Scavenging of 137Cs, 109Cd, 65Zn, and 153Gd by Plankton of the Microbial Food Web in Pelagic Lake Erie Surface Waters

Abstract

Inorganic dissolved 137Cs, 109Cd, 65Zn and 153Gd were added, at concentrations well below their respective solubility limits, to screened water (< 210 μm) sampled from the pelagic epilimnion of Lake Erie during the summers of 1994 and 1995. The hypotheses tested were that scavenging occurs in all of the ecologically significant size fractions that comprise the microbial food web (picoplankton, 0.2 to 2 μm; nanoplankton, 2 to 20 μm; microplankton, 20 to 210 μm), and that scavenging by plankton is directly related to the respective particle-reactivity of the elements (Gd > Zn > Cd » Cs). Size-selective filtration at intervals over periods of 22 to 30 h established that picoplankton and nanoplankton were the dominant scavenging phases in this environment. Scavenging of 153Gd, 65Zn, and 109Cd by plankton was more similar than predicted on the basis of their anticipated particle-reactivity and 137Cs was weakly scavenged. Except for the picoplankton, 65Zn was the element most readily scavenged by the plankton size fractions. High accumulation of 109Cd in the picoplankton may reflect the sorption of this element by calcite associated with autotrophic picoplankton.
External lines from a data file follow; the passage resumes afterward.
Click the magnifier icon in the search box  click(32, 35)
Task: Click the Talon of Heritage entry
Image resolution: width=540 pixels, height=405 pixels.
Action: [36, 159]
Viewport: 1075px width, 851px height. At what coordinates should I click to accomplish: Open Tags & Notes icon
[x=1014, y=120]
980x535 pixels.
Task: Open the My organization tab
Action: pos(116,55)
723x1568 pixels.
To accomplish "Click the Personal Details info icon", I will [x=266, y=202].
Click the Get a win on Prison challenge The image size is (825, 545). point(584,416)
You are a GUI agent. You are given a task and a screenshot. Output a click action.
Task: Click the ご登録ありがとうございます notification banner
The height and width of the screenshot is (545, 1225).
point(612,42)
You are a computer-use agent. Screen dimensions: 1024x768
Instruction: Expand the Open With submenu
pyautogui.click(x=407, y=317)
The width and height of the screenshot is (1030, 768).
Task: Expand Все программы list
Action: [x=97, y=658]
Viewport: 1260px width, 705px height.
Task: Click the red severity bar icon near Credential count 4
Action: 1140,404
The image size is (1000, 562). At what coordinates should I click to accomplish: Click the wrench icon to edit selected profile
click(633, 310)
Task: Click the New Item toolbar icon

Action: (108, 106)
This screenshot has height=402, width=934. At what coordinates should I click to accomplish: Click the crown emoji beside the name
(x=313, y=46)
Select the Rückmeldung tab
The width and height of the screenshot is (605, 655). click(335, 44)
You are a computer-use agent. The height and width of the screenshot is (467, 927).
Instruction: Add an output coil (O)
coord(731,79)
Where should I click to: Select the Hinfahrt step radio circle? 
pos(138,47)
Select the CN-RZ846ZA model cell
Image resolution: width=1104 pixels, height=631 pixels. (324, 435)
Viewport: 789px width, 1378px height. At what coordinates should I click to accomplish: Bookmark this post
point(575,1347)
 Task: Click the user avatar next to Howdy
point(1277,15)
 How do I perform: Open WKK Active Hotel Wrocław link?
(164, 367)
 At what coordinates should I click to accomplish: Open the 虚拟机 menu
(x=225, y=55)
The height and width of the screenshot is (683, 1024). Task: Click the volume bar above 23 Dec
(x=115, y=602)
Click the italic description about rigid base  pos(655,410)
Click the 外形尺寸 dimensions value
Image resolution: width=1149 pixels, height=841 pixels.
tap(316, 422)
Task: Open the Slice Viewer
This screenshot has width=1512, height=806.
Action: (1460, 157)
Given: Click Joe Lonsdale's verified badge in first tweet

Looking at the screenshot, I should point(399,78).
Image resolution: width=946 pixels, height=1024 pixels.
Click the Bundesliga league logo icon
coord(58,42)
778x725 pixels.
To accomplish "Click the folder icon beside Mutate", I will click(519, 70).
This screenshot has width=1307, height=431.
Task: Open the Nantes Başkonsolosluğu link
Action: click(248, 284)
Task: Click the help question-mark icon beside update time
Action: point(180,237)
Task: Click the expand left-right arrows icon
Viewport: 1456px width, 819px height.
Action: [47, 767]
These experiments quantify the partitioning of trace metals within the plankton of the microbial food web (0.2 to 210 μm), a dynamic community of particles that dominates the seston in the pelagic surface waters of Lake Erie during thermal stratification, and suggest that plankton dynamics should be considered in predictions of the geochemical fate of trace metals in this environment.